Wie die Weltnaturschutzunion (IUCN) berichtet, ist der Klimawandel zur größten Bedrohung der Weltnaturerbestätten weltweit geworden. Mittlerweile verzeichnet demnach ein Drittel der Gebiete eine "hohe oder sehr hohe Bedrohung". 2014 war das erst bei einem Viertel der Fall. Auch die Corona-Pandemie mache sich bemerkbar, überwiegend negativ, so die IUCN. Ohne Touristen fehle vielerorts Geld für Ranger in Nationalparks, und illegale Aktivitäten blühten auf. 

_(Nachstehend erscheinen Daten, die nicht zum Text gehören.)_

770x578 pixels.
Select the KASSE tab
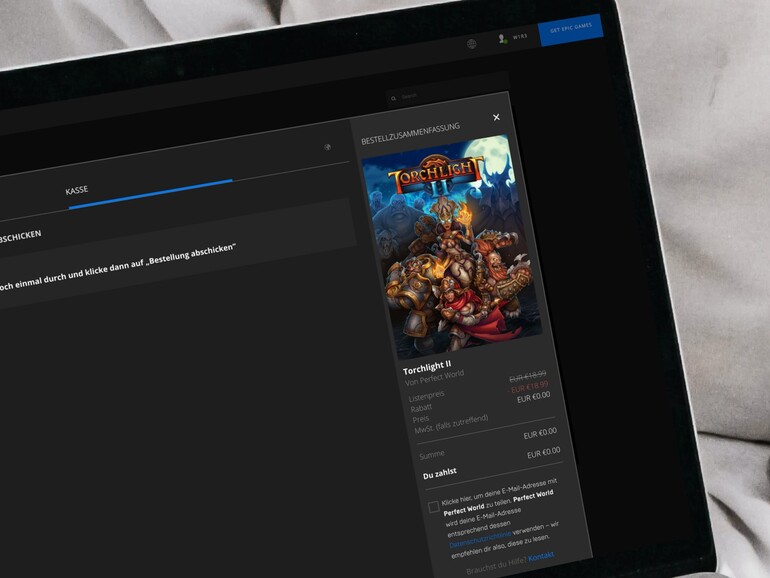[x=77, y=190]
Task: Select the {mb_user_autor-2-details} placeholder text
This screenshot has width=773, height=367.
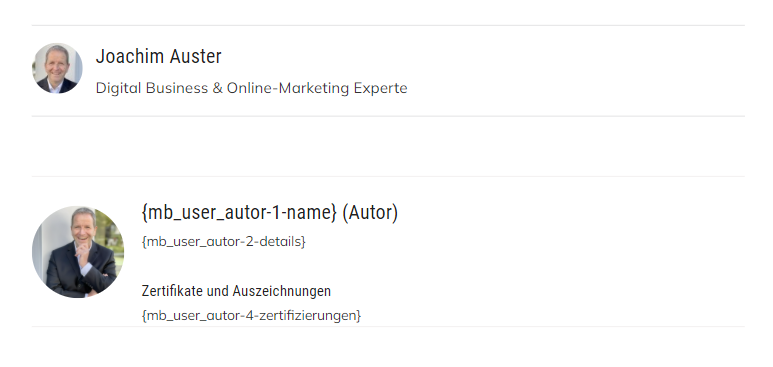Action: click(224, 242)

Tote Geweihkoralle Acropora im australischen Great Barrier Reef
Und so sehen abgestorbene Korallen aus, die anderen Arten keinen Lebensraum mehr bietenBild: Imago Images/imagebroker
Intakter Teil des Great Barrier Reef vor Autralien
So sieht ein intaktes Korallenriff ausBild: Kyodo/dpa/picture-alliance

Alarm schlagen die Wissenschaftler insbesondere beim größten Korallenriff der Welt, dem Great Barrier Reef vor Australien. Die Überlebensaussichten des extrem artenreichen Riffs beurteilt die IUCN nun als "kritisch". Zum Absterben der Korallen führe dort neben der Erwärmung des Wassers auch die Versauerung der Meere.

"Selbstmörderisches" Versagen der Menschheit

UN-Generalsekretär António Guterres hat der Weltgemeinschaft ein "selbstmörderisches" Versagen bei der Bekämpfung der Erderwärmung vorgeworfen. "Die Menschheit führt einen Krieg gegen die Natur. Das ist selbstmörderisch", sagte Guterres bei einer Ansprache an der Columbia University in New York. "Unser Planet ist kaputt", so die drastische Einschätzung des UN-Chefs. Der Weg aus der Corona-Krise biete in dieser Hinsicht aber eine Chance. "Die Corona-Erholung und die Reparatur des Planeten können zwei Seiten derselben Medaille sein."